In order to solve the problem of high coke yield caused by high conversion rate in catalytic cracking process with high reaction harshness for high yield of light olefins, the concept of optimizing the properties of catalytic cracking feedstock to form an effective spatial constraint between the feedstock molecular structure and the pore structure of catalyst is proposed. Thus, a research idea of catalytic cracking process with low coke and high light olefins yield is formed. The test results show that for the hydrogenated heavy oil that is not suitable for the production of light olefins, the integration technology of solvent deasphalting and catalytic cracking is used to remove the resin and asphaltene of hydrogenated heavy oil, and the deasphalted oil is used as the feedstock of catalytic cracking, and the coke yield is greatly reduced. For Daqing VGO with high saturated hydrocarbon content, the spatial constraint effectiveness of mesoporous MFI molecular sieve(TCC-1 catalyst) with Daqing VGO molecules is significantly better than that of macroporous Y molecular sieve(MMC-2 catalyst). The coke yield decreases by 28.9% and the olefin yield increases by 6.3 percentage points.
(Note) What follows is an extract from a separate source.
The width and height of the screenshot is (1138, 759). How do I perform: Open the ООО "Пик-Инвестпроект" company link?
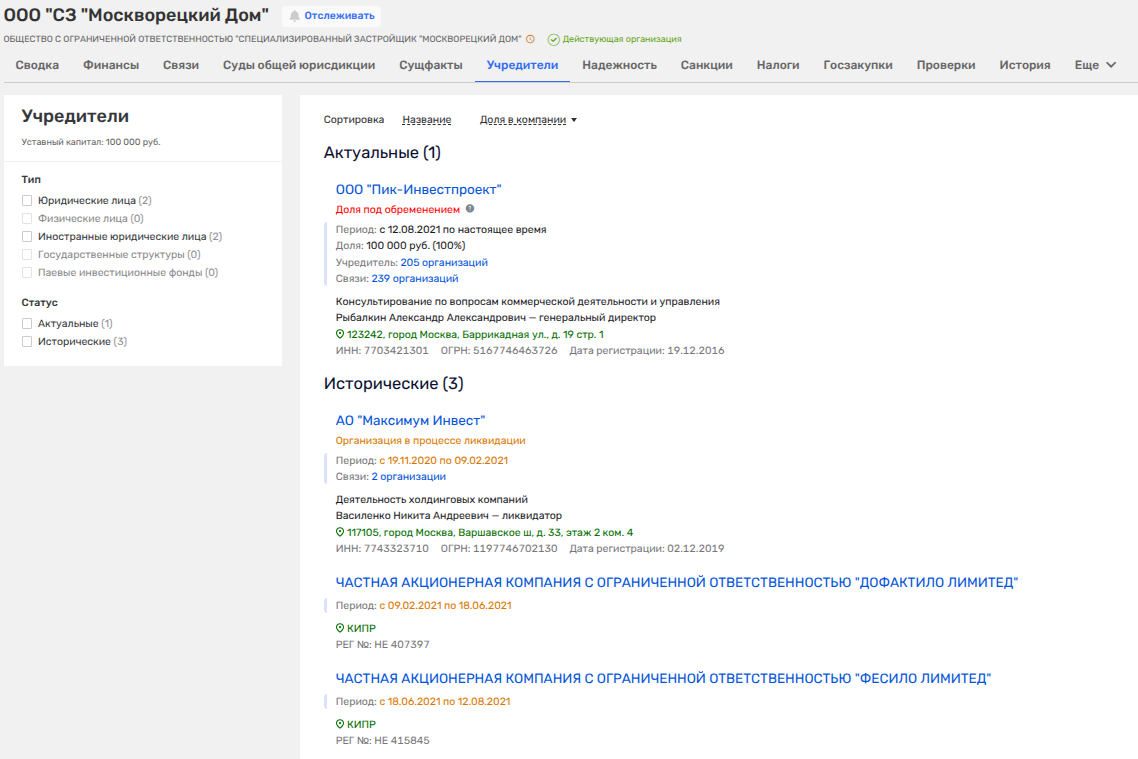[418, 189]

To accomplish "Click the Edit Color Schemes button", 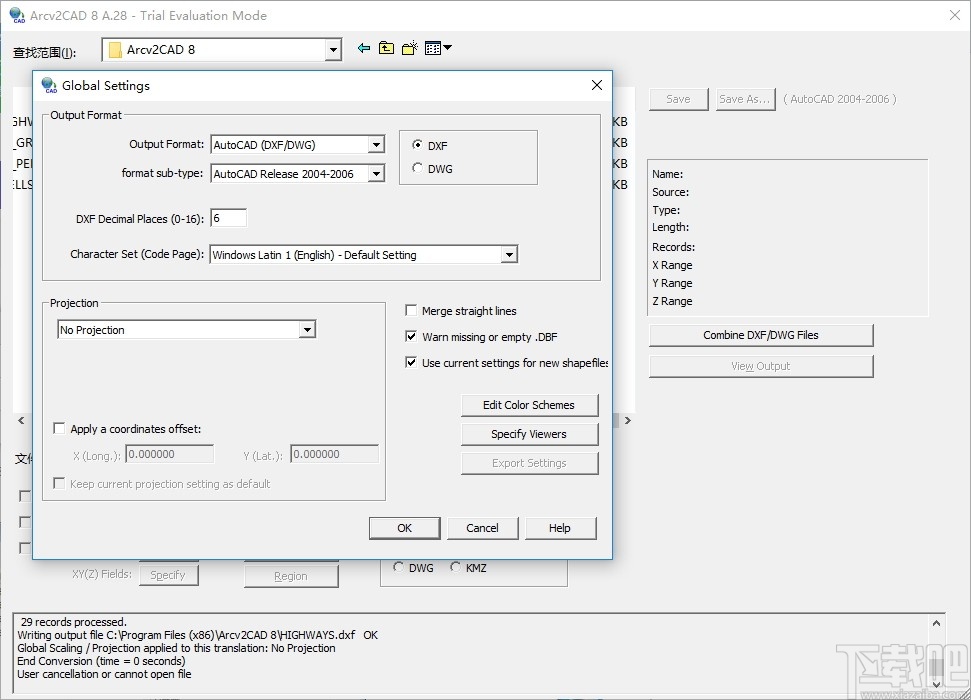I will tap(529, 404).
When HVGO with higher aromatic content is used, the condensation reaction of polycyclic aromatics on mesoporous MFI molecular sieve is difficult to be effectively inhibited with the increase of polycyclic aromatics in the reactants. These research results provide a more in-depth theoretical understanding for the deep development of mesoporous molecular sieve heavy oil catalytic cracking technology with low coking, low energy consumption and high olefin products, and provide a more reliable theoretical basis for the transformation and development of oil refining technology.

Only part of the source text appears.